Monday, June 27, 2016

Saltwater and Spruce Trees

June 17, 2016

A rumor came my way last week that is so off base I am writing about it today. 


On Highway 101 in south Pacific County, there is a straight stretch of road from Bear River to Greenhead Slough. Last year, a bridge replaced a very undersized culvert near the north end of the straights. That summer, trees began dying along the highway, upriver from the new bridge. 

June 2016:  Sitka spruce and Pacific crabapple trees are dead and dying along the road south of the new bridge; which is immediately to the left of this image. The road in the foreground is Highway 101; Bear River is to the right, looking south east along the highway.  

The rumor is that this area was sprayed with herbicide as part of industrial forest management. 

Marshes are not industrial forests; this low forest and marsh area is part of the Willapa National Wildlife Refuge. Corporate timber growers do not waste money spraying non-logging areas, especially on land they do not own. 

So if this area wasn't sprayed, what happened?

When the drainage was opened with a bridge in 2015, the upper reaches of the marsh east of the highway returned to the old hydrology pattern––fully tidal––which means that tide waters are higher at high tide than they have been for six or seven decades. Water levels are also lower at low tide. 

Fish, including salmon, can now easily enter the ditch along the highway, and from there, five or six streams that drain from the hills to the east. Floods no longer surge up to the road edge on the east side, held back by a small culvert and tide gate. Given that we have experienced more flash floods in recent years than in decades before, this is good. 

Trees, especially conifers, that grew behind the tide gate were abruptly exposed to saltwater on very high tides, and their roots began to die as soon as this salt exposure started. Sitka spruce, Picea sitchensis, is the dominant large conifer tree along the edge of Willapa Bay. A small hardwood tree, Pacific crabapple, Malus fusca, is also common in the marsh [the small gray bubbles in the background of the photo are crabapples].  Both trees grow on slightly higher ground than the main salt marsh level. 

Summer 2016 is the second growing season with full tidal cycling, and the trees are now dead or dying along almost a mile of road. A few spruces are still green; these are trees that are slightly higher in growing position than those that are dead. 

Both species tolerate some salt exposure. The new hydrology brought too much salt to their roots, however. Six months of dry weather last summer probably accelerated the impact. The result was that several dozen conifers and even more crabapples abruptly died. 

If you look east across the marsh into the hills, you will see that trees on the slopes and at the base or toe of slope above the marsh are alive, still green and in active growth. Only the trees that were too low have died. 

There is another place to see the same sort of response to a change in hydrology, also on Highway 101 in south Pacific County, on Chinook River. Here the tide gate is closed only on extreme high tides, and the rest of the time, the gates are open so that fish can move more easily in and out of the river. 

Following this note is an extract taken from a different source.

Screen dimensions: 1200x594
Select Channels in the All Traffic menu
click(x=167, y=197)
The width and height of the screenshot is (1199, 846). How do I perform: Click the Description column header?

Just east of the highway, there was a stand of alder; now it's a stand of snags with salt marsh sedges and other species covering the ground. This transition took just a few years with new gate management methods. The spruces behind the alders were high enough in position to keep living.  

Better management of water through changes in tide gates, or replacing gates with bridges means that fish can access their natal streams more easily. It also means that during periods of high rainfall more water drains off more quickly. These are good outcomes. But for trees that began growing in locations that were not quite high enough, it means that they can no longer live in those locations, and it's that abrupt change from alive to dead that catches our eyes as we drive Highway 101. 

Friday, June 3, 2016

Fawn Lily Seeds

Every spring and summer, bulbs set seeds. This sounds utterly trivial. It's what plants do. Yet it is something more––a recurring miracle of climate, soil, and all the hazards that can befall a plant on the way from bulb to flower to seed pod. 

Fawn lilies, genus Erythronium, are a bulb group that I have admired for decades when hiking in natural areas, and for the past 15 years or so, have also grown in my own garden. I have collected wild seeds on occasion, and often buy seeds from seed collectors. These seeds start in pots, where I can keep watch on them, head off potential problems, and shepherd them towards flowering size. 

In 2010 I participated in the North America Rock Garden Society's seed sale. NARGS offers some bulbs every year. That year one offering was labeled "Erythronium x pink". The seeds that came were of two sizes, and I should have taken the time to sort them out and plant them separately. But I did not. Instead the seeds were planted in a pot, labeled, and then time passed. 

Mixed pot of Erythronium bulbs in flower

In 2014 the first bulbs flowered. By this spring, almost all flowered, which was when I found that yes, these are all pink-flowered Erythroniums. But they are not all the same. Some have the mottled leaves of E. revolutum. Others have plain green leaves, more like garden hybrids of E. revolutum and other western species. 

This week I collected seeds from both groups, and this time, I kept the seeds separate. Yes, there are two different sources, two different sizes to these seeds. These two lots will go in separate pots when I plant them. 

Erythronium revolutum type seeds on the left, Erythronium x pink on the right. The grid is 5 mm.